Many languages distinguish between inclusive and exclusive first-person plural pronouns (“we”). (Click or tap here to see more details)
The inclusive “we” specifically includes the addressee (“you and I and possibly others”), while the exclusive “we” specifically excludes the addressee (“he/she/they and I, but not you”). This grammatical distinction is called “clusivity.” While Semitic languages such as Hebrew or most Indo-European languages such as Greek or English do not make that distinction, translators of languages with that distinction have to make a choice every time they encounter “we” or a form thereof (in English: “we,” “our,” or “us”).
According to Pickett / Cowan, this verse, the inclusive form (including Jesus) should be chosen because “undoubtedly they consider him (Jesus) to be a Jew or they would not have invited Him to eat with them (vv. 29-30).” (Source: Velma Pickett and Florence Cowan in Notes on Translation January 1962, p. 1ff. and Velma B. Pickett in The Bible Translator 1964, p. 88f.)

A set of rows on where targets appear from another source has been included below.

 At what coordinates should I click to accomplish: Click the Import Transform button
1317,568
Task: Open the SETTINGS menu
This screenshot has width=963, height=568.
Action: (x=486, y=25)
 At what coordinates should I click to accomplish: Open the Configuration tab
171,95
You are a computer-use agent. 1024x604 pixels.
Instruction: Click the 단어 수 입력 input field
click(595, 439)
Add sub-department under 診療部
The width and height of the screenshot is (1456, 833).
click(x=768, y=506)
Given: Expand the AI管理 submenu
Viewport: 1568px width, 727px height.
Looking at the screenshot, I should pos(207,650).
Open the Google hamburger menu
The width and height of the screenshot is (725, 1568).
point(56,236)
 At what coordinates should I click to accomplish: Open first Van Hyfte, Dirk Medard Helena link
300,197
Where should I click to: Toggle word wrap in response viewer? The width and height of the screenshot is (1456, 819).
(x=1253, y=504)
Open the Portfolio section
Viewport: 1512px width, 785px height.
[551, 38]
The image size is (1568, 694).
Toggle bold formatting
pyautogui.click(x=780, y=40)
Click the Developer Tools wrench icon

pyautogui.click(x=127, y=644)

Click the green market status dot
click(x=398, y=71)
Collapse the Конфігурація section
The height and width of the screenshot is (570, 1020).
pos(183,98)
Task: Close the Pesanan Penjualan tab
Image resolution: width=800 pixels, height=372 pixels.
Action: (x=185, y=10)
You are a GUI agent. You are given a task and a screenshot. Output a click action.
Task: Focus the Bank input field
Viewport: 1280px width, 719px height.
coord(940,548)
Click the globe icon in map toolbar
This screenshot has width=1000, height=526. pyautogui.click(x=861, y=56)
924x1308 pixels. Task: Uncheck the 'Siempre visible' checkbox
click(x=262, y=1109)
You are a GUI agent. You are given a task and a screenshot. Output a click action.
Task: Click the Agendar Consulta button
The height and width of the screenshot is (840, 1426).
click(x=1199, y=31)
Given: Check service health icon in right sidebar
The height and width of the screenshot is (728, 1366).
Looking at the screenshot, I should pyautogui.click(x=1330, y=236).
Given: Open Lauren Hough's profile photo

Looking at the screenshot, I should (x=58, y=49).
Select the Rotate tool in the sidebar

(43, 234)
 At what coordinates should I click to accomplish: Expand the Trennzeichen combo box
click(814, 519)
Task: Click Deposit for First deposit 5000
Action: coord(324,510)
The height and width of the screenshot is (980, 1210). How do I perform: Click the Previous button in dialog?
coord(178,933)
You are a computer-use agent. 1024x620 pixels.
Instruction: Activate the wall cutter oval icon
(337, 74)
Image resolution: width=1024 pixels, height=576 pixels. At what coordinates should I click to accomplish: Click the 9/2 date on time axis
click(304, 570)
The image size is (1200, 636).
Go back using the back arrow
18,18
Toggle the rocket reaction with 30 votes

The Huautla Mazatec, Tok Pisin, or Yagua translators also chose the exclusive form. The Yagua translators justify this by saying “Would Cleopas and his companion include the stranger who had joined them in this ‘we’? We think not in view of his previous estimate of the stranger. [‘Are you the only visitor to Jerusalem who does not know, etc.?’] This implies Cleopas would not consider Him as being subject with himself and companion to the Jerusalem authorities. We would use the exclusive here” (source: Paul Powlison in Notes on Translation with Drills, p. 165ff.) SIL International Translation Department (1999) concurs.